I am trying to figure out the best way to design this experiment:
Each day for a month, a group of people is given a survey containing two questions: 1) What is your overall mood today? [6 point scale 0-5] and 2) Did you meet with your supervisor today? [yes or no]. I want to measure the difference in mood caused by meeting with a supervisor and provide a 95% CI.
Everyone is encouraged to participate everyday, however participation is voluntary. From a similar study, we expect around 1/3 of people to have a participation rate of 80-100%, 1/3 to have 50-80%, and 1/3 to be below 50%.
I was thinking about using a paired test, where for each participant I look at the average mood score when they met with a supervisor compared to when they didn't. One of the issues with this is there might be people that don't have both positive and negative responses to the second question. Also, there could be different numbers of responses per participant (e.g. 10 negative vs. 2 affirmative). I'm not sure how much of an issue this is and if it needs to be (or can be) controlled for.

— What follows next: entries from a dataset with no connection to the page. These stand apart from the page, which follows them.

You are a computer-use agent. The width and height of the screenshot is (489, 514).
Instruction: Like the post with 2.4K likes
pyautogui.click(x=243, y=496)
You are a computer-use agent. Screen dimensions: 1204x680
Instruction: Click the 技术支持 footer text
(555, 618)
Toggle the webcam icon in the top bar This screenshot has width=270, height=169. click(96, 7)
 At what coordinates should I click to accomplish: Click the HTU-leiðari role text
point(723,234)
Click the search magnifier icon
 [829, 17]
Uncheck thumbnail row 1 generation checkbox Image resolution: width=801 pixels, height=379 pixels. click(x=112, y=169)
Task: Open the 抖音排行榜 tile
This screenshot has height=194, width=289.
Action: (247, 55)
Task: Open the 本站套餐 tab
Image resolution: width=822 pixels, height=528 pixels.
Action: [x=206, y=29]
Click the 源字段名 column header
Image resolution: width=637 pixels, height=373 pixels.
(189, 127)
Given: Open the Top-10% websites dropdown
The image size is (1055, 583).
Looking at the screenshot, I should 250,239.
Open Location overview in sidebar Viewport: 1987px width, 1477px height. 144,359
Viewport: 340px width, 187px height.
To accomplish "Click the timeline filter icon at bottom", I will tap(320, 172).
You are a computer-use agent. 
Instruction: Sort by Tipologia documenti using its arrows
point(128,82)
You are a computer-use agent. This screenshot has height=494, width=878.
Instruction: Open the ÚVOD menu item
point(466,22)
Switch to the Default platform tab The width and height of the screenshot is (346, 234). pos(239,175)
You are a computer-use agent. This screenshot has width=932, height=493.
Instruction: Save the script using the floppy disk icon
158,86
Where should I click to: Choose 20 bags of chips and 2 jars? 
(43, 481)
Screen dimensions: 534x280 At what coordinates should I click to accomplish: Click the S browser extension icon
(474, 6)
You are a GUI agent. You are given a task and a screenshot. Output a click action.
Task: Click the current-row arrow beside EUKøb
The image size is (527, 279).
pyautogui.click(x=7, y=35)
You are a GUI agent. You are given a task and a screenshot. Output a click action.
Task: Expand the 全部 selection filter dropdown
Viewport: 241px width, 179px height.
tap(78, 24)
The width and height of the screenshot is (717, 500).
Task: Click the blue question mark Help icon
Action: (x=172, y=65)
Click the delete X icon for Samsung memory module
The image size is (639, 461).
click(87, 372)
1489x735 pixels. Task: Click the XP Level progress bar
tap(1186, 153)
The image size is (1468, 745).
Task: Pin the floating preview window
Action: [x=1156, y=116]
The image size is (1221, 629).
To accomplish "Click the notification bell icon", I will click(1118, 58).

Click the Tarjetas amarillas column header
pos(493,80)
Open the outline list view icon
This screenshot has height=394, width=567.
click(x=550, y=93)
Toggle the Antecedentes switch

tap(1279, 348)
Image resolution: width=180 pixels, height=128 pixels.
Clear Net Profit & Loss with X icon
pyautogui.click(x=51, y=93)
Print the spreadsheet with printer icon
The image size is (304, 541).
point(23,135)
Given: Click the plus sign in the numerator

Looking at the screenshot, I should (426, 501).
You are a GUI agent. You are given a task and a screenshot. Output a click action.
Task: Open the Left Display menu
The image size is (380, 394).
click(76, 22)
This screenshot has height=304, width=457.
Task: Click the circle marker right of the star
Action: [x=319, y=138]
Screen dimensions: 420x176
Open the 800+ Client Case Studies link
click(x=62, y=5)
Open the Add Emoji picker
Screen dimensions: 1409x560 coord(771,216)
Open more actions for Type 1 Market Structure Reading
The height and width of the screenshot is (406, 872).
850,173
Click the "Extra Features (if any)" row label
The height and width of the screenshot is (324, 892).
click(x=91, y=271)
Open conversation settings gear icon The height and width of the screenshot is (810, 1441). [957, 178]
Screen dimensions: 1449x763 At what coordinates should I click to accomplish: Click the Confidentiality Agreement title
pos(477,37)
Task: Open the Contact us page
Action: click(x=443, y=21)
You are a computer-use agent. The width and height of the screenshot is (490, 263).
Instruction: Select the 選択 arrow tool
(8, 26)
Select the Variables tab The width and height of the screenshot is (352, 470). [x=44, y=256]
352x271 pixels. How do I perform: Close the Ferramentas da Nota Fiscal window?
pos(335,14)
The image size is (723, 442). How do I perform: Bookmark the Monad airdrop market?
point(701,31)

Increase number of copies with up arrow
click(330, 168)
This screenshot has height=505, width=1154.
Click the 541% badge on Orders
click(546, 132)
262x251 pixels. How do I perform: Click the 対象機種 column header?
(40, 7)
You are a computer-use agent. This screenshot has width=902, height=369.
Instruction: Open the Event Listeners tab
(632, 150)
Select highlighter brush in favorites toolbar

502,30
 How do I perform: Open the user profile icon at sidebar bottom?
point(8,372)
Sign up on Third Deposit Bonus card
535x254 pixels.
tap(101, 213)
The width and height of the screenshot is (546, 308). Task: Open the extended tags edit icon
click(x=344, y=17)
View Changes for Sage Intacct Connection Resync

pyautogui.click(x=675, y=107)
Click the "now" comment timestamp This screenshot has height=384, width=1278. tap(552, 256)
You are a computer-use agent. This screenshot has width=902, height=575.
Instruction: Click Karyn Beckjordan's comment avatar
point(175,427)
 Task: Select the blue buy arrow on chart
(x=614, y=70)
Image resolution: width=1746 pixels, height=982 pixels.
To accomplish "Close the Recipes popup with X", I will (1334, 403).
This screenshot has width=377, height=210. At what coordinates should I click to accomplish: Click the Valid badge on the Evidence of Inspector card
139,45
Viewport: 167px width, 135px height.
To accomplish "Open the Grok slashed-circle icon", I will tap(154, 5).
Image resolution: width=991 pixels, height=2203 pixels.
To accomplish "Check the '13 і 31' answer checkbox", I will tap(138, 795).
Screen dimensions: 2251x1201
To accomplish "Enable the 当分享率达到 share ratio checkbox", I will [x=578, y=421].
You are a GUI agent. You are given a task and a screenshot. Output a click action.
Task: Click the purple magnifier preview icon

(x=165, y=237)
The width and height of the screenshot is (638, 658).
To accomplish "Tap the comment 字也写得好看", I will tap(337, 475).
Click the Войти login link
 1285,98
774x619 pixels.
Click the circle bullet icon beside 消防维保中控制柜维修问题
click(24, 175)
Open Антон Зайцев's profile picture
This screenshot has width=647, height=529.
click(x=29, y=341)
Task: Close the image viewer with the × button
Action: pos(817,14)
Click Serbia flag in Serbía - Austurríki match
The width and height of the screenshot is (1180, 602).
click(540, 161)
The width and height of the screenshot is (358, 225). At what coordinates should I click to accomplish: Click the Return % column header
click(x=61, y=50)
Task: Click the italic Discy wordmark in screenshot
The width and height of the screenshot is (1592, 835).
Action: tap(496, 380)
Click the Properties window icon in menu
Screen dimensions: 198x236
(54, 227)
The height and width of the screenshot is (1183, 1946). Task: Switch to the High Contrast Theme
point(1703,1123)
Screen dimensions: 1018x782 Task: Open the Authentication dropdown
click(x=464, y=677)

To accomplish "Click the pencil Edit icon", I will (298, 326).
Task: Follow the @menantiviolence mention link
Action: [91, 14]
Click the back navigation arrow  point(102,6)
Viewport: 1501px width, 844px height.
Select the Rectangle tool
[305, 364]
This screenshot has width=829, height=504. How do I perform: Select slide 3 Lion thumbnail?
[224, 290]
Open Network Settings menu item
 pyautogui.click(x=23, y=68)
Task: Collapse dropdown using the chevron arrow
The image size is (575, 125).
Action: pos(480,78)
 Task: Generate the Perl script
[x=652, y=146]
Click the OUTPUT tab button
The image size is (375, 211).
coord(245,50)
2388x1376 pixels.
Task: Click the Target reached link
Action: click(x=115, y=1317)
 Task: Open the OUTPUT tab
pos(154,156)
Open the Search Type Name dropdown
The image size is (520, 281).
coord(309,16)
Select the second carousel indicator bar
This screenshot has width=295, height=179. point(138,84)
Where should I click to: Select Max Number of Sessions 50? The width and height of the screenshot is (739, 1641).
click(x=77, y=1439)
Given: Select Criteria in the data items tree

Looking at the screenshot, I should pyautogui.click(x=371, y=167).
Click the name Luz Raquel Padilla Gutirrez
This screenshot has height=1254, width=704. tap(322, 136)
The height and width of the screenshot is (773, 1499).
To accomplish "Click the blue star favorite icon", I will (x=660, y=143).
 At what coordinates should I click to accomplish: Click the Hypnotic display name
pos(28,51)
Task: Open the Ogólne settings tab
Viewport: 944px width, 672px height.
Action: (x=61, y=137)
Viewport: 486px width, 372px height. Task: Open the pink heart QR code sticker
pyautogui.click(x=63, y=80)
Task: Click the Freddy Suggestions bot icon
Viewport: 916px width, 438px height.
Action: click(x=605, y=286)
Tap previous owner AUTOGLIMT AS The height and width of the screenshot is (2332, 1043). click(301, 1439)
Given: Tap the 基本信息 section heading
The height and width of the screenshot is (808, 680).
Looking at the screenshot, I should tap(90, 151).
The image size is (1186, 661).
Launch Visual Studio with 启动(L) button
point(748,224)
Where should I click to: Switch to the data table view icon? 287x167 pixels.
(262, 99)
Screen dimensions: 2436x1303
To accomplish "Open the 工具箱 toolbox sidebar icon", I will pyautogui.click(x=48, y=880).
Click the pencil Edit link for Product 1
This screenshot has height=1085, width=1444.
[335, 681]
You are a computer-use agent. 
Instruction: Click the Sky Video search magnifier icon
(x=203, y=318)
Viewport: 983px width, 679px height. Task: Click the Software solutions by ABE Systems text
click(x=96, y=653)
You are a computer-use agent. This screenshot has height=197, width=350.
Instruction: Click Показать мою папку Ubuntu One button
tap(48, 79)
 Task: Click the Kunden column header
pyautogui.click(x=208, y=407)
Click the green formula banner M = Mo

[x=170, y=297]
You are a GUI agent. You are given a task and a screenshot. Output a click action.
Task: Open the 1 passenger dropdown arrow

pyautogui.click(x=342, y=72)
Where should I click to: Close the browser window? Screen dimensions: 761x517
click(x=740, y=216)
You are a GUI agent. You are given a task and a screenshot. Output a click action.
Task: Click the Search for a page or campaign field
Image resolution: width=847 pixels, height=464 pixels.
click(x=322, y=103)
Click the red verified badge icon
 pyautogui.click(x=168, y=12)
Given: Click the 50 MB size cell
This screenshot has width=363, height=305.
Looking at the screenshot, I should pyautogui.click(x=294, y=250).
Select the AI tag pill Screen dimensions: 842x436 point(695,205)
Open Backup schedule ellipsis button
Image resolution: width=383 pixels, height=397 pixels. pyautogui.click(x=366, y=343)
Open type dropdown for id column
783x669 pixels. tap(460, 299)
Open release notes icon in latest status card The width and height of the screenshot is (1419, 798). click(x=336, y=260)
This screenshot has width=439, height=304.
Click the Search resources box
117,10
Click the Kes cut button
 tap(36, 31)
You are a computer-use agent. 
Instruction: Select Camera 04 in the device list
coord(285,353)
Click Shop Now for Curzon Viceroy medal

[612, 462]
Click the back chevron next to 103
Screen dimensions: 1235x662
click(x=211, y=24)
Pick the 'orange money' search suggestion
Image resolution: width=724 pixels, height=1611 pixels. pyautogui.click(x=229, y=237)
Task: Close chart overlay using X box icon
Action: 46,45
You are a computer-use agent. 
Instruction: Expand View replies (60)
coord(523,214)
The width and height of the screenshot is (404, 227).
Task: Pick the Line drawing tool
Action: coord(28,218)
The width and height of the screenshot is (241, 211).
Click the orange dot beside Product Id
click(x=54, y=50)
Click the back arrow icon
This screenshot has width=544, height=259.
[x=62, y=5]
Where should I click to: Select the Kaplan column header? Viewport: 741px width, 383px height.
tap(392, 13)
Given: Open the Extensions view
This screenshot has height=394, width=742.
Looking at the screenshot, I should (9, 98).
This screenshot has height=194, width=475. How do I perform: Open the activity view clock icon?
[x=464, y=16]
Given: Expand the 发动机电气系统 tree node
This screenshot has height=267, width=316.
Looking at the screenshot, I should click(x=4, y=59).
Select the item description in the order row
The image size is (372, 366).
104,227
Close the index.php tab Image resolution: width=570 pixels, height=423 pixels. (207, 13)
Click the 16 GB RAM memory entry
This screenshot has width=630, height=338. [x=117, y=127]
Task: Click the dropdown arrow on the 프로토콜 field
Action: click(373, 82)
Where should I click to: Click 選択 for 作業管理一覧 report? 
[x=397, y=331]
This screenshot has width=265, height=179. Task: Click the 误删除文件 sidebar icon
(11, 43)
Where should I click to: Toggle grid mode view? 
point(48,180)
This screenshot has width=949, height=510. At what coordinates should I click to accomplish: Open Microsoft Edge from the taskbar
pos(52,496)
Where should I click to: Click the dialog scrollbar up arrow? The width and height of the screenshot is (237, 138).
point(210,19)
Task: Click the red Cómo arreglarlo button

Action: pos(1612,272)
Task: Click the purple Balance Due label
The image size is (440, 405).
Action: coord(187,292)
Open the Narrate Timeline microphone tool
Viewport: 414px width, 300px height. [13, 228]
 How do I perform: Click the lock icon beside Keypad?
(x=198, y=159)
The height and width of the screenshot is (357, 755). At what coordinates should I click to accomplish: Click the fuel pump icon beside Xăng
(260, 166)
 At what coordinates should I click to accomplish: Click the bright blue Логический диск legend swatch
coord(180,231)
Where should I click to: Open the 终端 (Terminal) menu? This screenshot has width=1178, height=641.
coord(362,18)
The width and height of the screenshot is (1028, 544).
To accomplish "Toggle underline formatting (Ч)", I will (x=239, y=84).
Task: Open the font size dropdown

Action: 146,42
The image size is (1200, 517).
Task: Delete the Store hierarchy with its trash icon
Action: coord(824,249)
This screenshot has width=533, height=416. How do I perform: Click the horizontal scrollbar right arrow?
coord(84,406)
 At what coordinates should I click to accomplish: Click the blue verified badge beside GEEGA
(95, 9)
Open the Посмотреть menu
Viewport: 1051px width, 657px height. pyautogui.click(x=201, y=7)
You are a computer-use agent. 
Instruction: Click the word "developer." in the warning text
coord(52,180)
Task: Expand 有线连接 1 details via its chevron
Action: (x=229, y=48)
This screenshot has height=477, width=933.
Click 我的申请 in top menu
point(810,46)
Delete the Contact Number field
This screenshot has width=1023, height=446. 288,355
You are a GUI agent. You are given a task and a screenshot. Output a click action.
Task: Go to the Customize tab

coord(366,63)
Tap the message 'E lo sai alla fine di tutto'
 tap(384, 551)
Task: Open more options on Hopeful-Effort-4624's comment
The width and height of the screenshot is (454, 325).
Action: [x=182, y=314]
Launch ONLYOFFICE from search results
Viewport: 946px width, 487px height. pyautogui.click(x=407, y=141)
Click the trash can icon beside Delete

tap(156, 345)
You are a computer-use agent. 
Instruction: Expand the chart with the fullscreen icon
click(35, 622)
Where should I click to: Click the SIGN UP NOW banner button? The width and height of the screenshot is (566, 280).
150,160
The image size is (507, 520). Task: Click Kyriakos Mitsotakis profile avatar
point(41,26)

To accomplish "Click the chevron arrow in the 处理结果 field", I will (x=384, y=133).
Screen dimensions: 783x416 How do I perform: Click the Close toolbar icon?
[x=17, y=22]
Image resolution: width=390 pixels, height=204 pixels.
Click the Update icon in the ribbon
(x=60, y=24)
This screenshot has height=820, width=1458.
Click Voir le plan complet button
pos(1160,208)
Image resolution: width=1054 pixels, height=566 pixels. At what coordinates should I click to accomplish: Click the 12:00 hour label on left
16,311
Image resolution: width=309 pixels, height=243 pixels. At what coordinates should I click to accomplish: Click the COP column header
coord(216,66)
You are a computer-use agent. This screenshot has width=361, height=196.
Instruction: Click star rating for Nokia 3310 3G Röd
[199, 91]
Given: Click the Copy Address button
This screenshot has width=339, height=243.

Alternatively, I could do two sample t test where I separate Q2 affirmatives from negatives and average per person. I'm a little unsure the best way to go about this. If we think of the "no" group as the control and the "yes" group as the treatment, it seems wrong to have people show up in both groups. Should I randomly assign participants to one or the other? What if I assign someone to a group, say the affirmative, but they have no affirmative responses? And would this method be preferable to the paired scenario?